RECORDED DATA:
——

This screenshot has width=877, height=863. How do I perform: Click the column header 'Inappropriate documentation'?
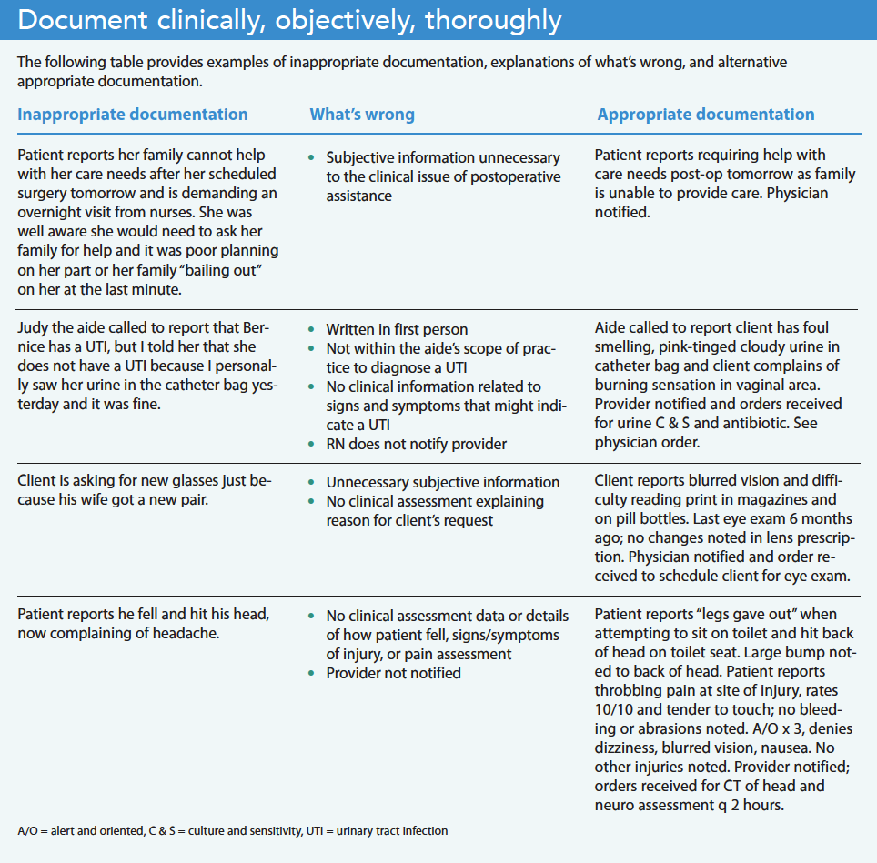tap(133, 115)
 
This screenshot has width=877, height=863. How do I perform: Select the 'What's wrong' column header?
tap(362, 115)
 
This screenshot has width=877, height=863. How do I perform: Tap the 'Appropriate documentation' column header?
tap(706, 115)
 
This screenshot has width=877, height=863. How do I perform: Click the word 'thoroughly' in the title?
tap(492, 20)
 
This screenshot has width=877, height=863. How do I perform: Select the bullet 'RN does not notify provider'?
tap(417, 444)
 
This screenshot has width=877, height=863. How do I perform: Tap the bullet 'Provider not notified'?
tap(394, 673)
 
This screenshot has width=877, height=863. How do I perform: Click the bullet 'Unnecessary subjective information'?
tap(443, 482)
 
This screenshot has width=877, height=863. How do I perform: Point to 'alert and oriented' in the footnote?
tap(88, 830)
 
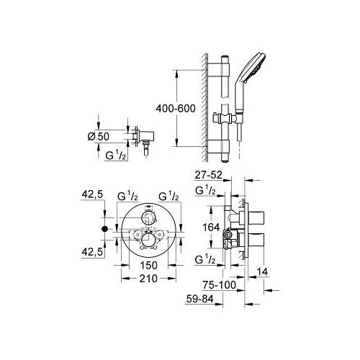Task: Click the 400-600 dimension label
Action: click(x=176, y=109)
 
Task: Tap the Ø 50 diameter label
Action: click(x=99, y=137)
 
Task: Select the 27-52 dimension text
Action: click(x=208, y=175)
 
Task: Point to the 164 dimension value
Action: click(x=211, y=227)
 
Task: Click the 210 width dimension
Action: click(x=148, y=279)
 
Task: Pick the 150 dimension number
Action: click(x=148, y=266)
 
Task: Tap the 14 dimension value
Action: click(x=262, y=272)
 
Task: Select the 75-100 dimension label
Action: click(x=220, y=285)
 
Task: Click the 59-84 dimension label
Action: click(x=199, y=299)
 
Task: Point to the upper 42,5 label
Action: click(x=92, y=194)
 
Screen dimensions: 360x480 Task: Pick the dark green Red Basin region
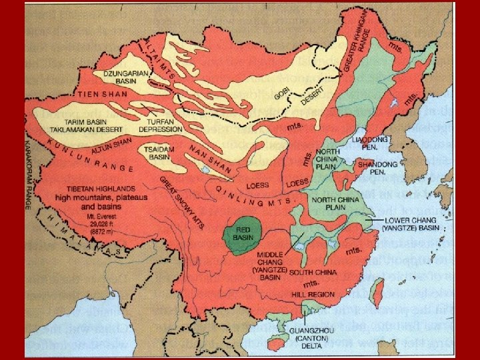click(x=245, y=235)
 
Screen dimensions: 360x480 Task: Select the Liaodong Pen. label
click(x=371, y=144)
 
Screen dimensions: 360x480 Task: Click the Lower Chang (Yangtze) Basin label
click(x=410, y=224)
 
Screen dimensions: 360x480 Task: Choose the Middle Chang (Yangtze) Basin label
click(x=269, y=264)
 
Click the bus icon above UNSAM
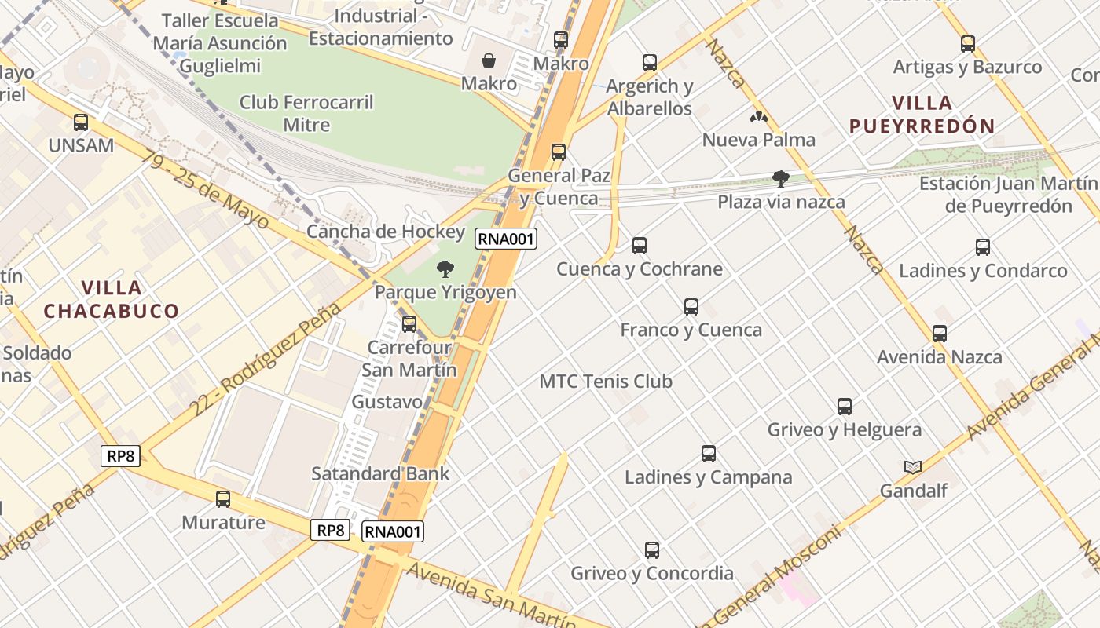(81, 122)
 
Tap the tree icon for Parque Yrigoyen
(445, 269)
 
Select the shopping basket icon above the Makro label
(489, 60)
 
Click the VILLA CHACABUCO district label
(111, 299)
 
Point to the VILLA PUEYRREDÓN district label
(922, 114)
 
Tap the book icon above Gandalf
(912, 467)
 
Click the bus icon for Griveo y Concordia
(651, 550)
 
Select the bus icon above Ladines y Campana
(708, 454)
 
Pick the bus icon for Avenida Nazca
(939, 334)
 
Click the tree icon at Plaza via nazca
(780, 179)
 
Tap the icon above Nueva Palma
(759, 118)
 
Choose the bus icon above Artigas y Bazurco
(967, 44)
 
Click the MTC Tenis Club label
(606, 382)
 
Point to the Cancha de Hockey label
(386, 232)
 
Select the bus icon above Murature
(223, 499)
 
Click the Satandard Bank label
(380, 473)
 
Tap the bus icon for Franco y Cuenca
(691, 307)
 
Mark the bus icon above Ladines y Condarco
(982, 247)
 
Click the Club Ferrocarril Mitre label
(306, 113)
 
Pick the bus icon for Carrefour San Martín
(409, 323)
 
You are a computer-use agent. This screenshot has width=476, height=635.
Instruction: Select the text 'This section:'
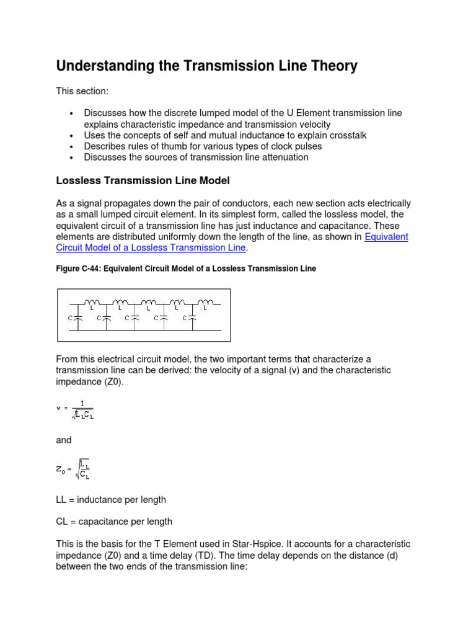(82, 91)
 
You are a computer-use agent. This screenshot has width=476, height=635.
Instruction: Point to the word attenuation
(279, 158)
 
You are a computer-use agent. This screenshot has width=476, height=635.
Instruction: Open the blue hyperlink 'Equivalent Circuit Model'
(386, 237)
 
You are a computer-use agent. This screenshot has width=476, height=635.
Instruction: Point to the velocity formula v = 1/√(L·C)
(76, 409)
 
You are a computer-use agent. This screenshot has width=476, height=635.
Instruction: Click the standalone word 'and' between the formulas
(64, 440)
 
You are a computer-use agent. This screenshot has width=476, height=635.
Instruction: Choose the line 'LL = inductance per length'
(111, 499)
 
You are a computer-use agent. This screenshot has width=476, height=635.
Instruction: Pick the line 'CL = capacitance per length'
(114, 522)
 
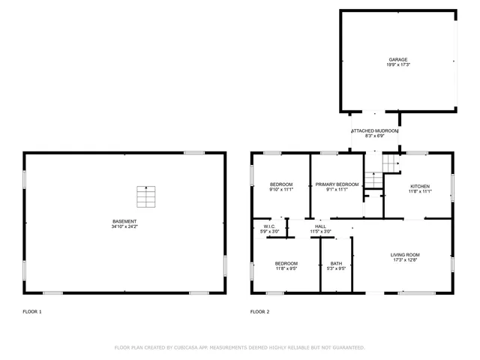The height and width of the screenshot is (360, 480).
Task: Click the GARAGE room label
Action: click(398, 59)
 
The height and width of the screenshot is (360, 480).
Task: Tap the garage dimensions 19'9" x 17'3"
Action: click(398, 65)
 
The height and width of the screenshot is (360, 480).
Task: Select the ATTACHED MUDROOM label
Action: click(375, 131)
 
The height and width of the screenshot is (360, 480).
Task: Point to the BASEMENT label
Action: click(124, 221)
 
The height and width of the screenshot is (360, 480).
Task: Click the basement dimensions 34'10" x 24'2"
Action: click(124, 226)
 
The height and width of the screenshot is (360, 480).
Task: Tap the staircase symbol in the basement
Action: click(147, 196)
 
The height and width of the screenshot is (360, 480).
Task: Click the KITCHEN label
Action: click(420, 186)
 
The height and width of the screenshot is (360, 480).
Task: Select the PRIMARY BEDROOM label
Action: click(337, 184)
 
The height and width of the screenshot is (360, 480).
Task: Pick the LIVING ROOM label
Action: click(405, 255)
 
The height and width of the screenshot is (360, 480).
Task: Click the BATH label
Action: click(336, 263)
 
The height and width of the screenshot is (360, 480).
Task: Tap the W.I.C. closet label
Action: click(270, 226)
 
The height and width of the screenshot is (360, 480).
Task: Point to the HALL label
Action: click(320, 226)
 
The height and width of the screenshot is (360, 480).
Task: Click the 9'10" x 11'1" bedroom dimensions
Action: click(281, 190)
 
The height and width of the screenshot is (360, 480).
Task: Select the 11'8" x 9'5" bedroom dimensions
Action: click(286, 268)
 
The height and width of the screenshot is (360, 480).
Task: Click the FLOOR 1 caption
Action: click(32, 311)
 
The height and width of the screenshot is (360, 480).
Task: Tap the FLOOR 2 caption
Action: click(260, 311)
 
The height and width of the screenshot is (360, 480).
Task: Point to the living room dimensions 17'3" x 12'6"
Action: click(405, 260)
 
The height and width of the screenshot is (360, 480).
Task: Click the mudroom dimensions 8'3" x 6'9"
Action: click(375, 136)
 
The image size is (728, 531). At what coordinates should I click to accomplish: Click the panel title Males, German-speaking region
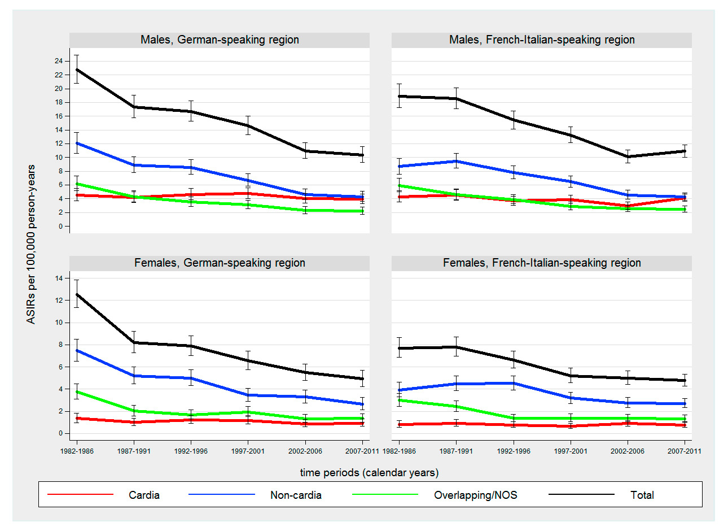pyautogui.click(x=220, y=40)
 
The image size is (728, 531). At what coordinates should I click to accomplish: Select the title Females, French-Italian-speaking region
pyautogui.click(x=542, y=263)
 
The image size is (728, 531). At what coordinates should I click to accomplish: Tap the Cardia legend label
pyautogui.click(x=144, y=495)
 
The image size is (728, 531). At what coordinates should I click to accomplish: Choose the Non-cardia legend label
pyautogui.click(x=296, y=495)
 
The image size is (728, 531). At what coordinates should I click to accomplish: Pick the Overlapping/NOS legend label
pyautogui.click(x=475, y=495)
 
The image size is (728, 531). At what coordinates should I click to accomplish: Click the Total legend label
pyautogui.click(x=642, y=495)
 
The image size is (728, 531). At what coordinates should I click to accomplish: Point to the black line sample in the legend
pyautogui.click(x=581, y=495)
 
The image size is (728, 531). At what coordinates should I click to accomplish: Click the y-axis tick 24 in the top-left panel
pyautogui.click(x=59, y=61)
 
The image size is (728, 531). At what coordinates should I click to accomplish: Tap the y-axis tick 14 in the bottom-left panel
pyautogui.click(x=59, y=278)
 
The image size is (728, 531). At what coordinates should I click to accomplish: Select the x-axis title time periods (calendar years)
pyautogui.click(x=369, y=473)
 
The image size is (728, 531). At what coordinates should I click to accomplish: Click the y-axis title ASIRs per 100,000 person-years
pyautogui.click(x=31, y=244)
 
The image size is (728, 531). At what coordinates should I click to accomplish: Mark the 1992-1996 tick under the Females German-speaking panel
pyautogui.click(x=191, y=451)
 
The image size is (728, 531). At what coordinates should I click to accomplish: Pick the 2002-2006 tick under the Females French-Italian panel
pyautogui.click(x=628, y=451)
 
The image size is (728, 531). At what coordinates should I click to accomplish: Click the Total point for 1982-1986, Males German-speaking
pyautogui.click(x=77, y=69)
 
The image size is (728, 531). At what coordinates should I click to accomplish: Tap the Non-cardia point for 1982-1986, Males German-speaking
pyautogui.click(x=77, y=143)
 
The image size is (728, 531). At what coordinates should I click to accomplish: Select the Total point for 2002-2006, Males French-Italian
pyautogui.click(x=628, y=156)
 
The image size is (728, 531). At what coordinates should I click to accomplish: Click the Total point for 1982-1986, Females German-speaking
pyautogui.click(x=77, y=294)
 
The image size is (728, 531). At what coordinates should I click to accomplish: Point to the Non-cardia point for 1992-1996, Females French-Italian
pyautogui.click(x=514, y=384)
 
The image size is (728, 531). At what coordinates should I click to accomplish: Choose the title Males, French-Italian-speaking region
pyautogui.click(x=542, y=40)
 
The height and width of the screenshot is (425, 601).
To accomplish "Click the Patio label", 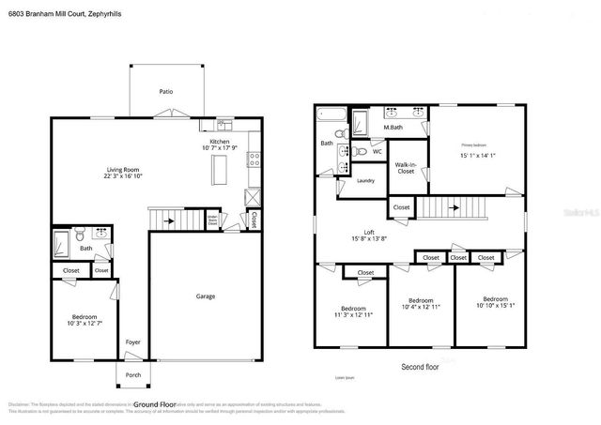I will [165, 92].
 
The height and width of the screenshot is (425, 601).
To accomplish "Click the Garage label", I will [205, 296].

——

WRITTEN PROBLEM: Please count the lines in the listing above that contain the word "Club" and give only the number.

EXERCISE SOLUTION: 2